Le roman permet ainsi au grand écrivain russe de développer sa conception de l'âme humaine à travers l'opposition entre les personnages athées (principalement Ivan, mais aussi Kolia Krassotkine - au moins au début - et Rakitine) et ceux qui croient pieusement (Aliocha, Zosime). Tout le raisonnement des premiers se termine par la conclusion que Dieu n’existant pas, il s'ensuit que l'homme est livré à lui-même.

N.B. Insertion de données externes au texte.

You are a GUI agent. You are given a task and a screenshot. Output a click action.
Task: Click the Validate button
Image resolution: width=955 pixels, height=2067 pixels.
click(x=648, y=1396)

Il n'y a plus de morale et chacun peut se comporter comme il l'entend, puisqu'il devient lui-même Dieu. Pour Dostoïevski, le scepticisme d'Ivan ainsi que le matérialisme socialiste sont à condamner. En effet, le socialisme censé satisfaire les besoins et le bien-être de l'humanité entraîne en fait une insatisfaction constante (l'homme est tenté d'obtenir toujours plus que ce qu'il a). Cette perversion se retrouve chez des personnages violents comme Fiodor Karamazov, qui sombre dans l'alcoolisme et le désir sexuel. Au contraire, seul un retour à Dieu peut sauver l'humanité : Aliocha incarne cet espoir face à ses frères dépravés. Ivan est donc le contradicteur de la pensée de Dostoïevski qui, lui, ne voit le salut que dans le Christ et l'Église orthodoxe. Pour l'auteur, il existe bien un espoir de rédemption pour l'humanité.